Le Tribunal fédéral considère que l’obligation de fidélité du travailleur libéré de son obligation de prester lui commande de prendre ses vacances durant le délai de congé. Cependant, lorsque celui-ci est inférieur à deux ou trois mois, l’impossibilité pour le travailleur de bénéficier de ses vacances est présumée (ATF 128 III 271 = JdT 2003 I, p. 606 ; ATF 117 II 270). Une fois le contrat dénoncé, en effet, le travailleur doit chercher un nouvel emploi et l’employeur doit lui accorder le temps nécessaire pour ce faire (art. 329 al. 3 CO). Cette recherche étant incompatible avec la prise effective de vacances, il faudra examiner dans chaque cas, au vu de l’ensemble des circonstances, telle que la durée du délai de congé, la difficulté à trouver un autre travail et le solde de jours de vacances à prendre, si l’employeur pouvait exiger que les vacances fussent prises pendant le délai de congé ou s’il devait les payer en espèces à la fin des rapports de travail (Cerottini, Le droit aux vacances, 2001, pp. 296 ss ; Wyler, Droit du travail, 2002, pp. 255 s. ; Aubert, in Code des obligations I, Commentaire romand, 2003, § 3 ad art. 329c CO, p. 1739).
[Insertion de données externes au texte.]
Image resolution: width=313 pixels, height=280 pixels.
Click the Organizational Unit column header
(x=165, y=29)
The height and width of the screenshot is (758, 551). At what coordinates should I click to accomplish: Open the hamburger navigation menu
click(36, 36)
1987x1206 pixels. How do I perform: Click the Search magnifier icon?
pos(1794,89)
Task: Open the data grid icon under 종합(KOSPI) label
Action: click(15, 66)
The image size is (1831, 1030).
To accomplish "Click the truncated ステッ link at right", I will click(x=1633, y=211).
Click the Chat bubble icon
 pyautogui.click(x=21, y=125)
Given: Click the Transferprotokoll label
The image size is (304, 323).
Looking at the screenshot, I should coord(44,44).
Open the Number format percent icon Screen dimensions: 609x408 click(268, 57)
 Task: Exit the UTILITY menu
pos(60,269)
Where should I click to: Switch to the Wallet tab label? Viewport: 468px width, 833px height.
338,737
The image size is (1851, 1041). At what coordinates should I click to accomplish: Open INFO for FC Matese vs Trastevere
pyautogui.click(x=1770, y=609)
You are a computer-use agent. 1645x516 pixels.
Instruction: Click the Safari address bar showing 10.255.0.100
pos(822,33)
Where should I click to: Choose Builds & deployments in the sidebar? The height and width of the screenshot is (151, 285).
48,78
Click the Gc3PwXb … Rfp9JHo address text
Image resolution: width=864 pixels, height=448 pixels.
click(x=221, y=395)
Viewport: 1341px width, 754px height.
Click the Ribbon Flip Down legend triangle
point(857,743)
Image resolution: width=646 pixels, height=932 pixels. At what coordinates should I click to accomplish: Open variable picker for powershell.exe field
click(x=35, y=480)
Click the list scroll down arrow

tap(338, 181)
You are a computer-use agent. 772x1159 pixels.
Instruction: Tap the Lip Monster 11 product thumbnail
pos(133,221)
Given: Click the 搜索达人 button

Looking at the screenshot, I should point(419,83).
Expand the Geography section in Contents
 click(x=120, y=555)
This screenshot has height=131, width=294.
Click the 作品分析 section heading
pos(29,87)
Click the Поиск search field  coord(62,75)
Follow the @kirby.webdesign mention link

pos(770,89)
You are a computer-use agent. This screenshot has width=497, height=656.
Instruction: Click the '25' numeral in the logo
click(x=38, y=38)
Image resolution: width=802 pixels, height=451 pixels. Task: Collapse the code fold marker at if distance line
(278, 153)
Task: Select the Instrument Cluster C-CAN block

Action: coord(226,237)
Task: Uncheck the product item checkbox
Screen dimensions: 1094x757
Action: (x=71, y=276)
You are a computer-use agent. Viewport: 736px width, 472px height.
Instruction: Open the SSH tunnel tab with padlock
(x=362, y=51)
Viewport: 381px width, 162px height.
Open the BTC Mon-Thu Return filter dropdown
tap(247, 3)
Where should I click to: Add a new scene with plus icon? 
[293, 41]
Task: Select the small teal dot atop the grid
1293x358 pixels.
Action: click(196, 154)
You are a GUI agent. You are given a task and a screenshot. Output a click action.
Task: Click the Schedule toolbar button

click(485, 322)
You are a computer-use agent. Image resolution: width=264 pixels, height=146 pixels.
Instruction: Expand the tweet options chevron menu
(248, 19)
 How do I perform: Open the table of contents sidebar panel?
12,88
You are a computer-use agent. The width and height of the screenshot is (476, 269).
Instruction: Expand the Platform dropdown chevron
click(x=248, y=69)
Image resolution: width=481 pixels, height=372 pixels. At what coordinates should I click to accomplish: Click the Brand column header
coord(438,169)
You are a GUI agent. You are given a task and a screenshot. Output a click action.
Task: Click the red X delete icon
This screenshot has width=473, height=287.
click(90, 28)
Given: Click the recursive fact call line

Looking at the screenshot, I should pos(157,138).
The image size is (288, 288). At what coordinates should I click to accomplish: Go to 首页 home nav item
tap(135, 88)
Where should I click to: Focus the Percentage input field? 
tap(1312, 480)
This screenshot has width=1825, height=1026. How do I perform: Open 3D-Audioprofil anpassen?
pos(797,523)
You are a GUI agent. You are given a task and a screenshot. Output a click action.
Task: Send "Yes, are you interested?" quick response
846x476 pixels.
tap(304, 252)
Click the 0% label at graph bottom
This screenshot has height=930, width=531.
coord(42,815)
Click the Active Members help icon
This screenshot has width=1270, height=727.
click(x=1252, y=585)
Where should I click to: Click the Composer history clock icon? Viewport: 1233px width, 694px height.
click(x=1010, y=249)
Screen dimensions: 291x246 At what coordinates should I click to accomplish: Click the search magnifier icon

En l’espèce, le délai de congé était d’un mois, le licenciement ayant été prononcé durant la première année de service.
Au vu de l’ensemble des circonstances, notamment la difficulté de trouver un nouvel emploi, l’intimée n’ayant été engagée par un nouvel employeur qu’à compter du 1er juillet 2005, et le solde de vacances encore dû, de près de dix jours, rien ne permet de conclure que l’appelant pouvait exiger de son employée qu’elle prenne ses vacances durant le délai de congé, de sorte que le solde précité devra être indemnisé en totalité.
C’est pourquoi la Cour de céans confirme également le jugement du Tribunal des Prud’hommes sur ce point.
La Cour d’appel des Prud’hommes, groupe 4
Reçoit l’appel interjeté par E_________ contre le jugement du Tribunal des Prud’hommes du 28 février 2006 rendu dans la cause C/15352/2005-4.
Rejette l'appel et confirme le jugement du Tribunal des Prud'hommes ;
Déboute l'appelant de toutes autres conclusions.